Plaintiff timely filed a request for the Appeals Council to review the ALJ's decision (Tr. 38-41). In support of her request, Plaintiff submitted medical records dated January 16, 2012 to February 27, 2012, from El-Nagger O. Amr, M.D., and medical records dated December 6, 2011 to February 8, 2012 from the Taylor Regional Hospital (Tr. 2, 5, 18-34). The Appeals Council denied Plaintiff''s request for review of the ALJ's decision (Tr. 1-4).
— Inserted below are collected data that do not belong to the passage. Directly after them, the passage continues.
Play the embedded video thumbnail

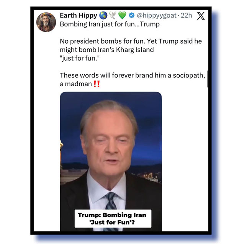111,162
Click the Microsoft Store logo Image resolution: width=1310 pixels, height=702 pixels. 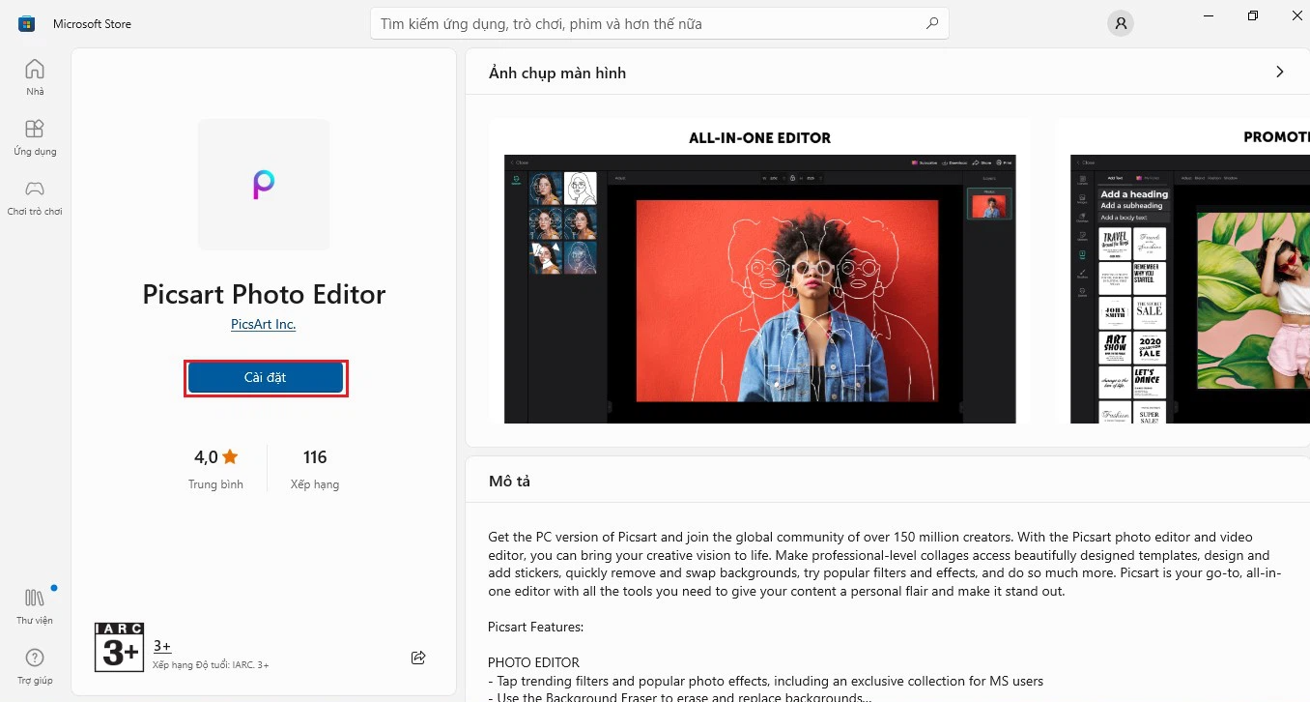point(24,22)
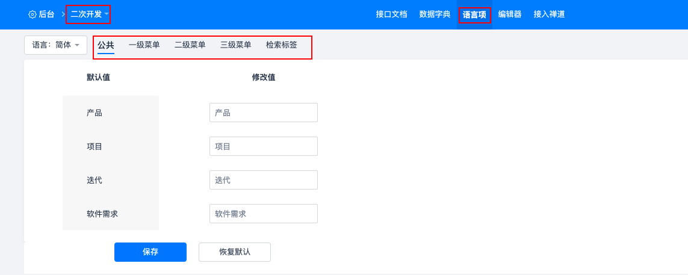Image resolution: width=688 pixels, height=275 pixels.
Task: Click the gear icon beside 后台
Action: pos(33,14)
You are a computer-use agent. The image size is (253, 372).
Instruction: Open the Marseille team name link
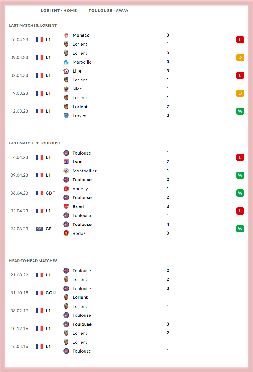pyautogui.click(x=82, y=62)
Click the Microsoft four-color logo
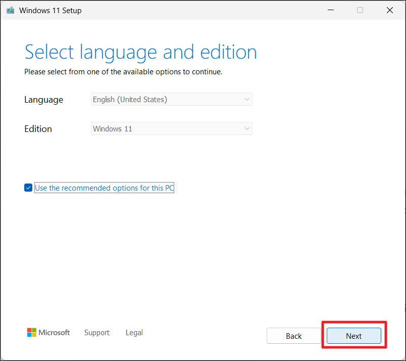 [x=32, y=332]
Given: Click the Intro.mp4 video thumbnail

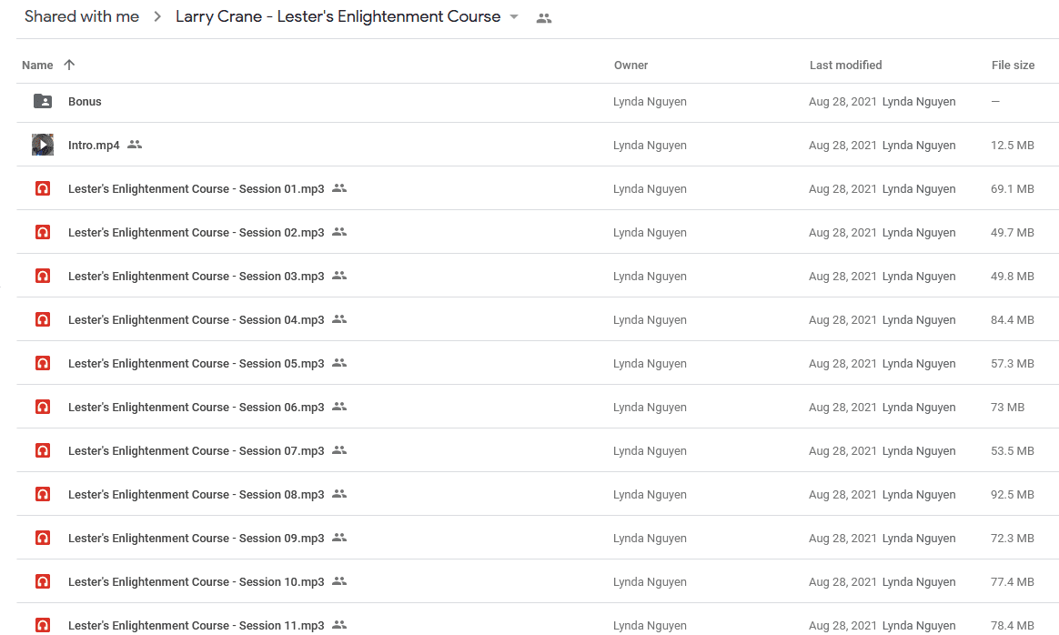Looking at the screenshot, I should coord(43,145).
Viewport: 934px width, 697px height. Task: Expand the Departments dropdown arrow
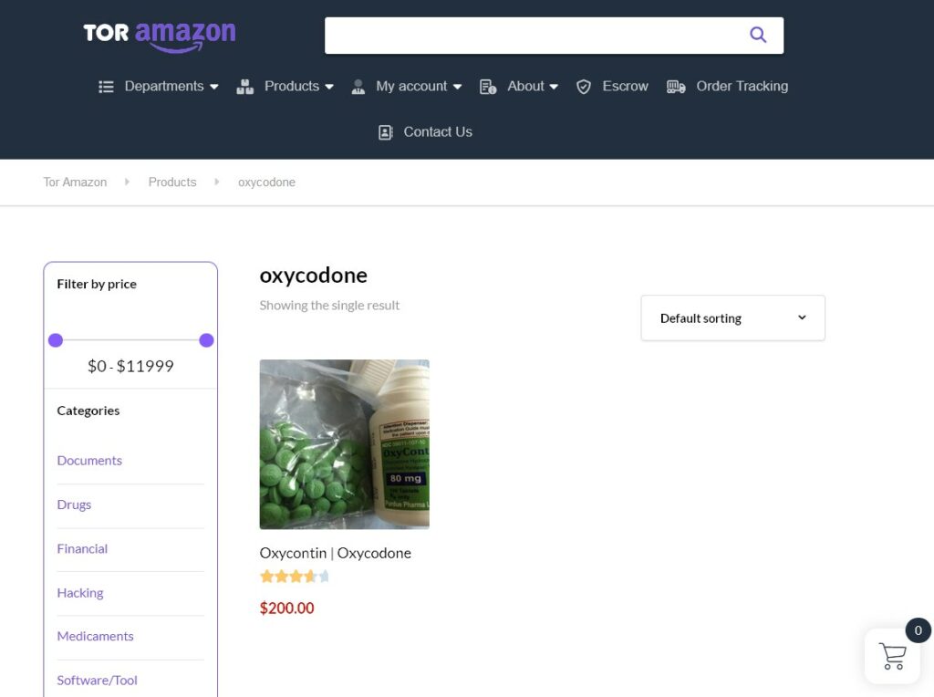point(214,87)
Notably, the Appeals Council looked at the additional medical records but concluded they are not material to Plaintiff's claim of disability through November 22, 2011, because the information is about a later time (Tr. 2).
CONCLUSIONS OF LAW
The Social Security Act authorizes payment of Disability Insurance Benefits and Supplemental Security Income to persons with disabilities. 42 U.S.C. §§ 401 et seq. (Title II Disability Insurance Benefits), 1381 et seq. (Title XVI Supplemental Security Income). The term "disability" is defined as an
[i]nability to engage in any substantial gainful activity by reason of any medically determinable physical or mental impairment which can be expected to result in death or which has lasted or can be expected to last for a continuous period of not less than twelve (12) months.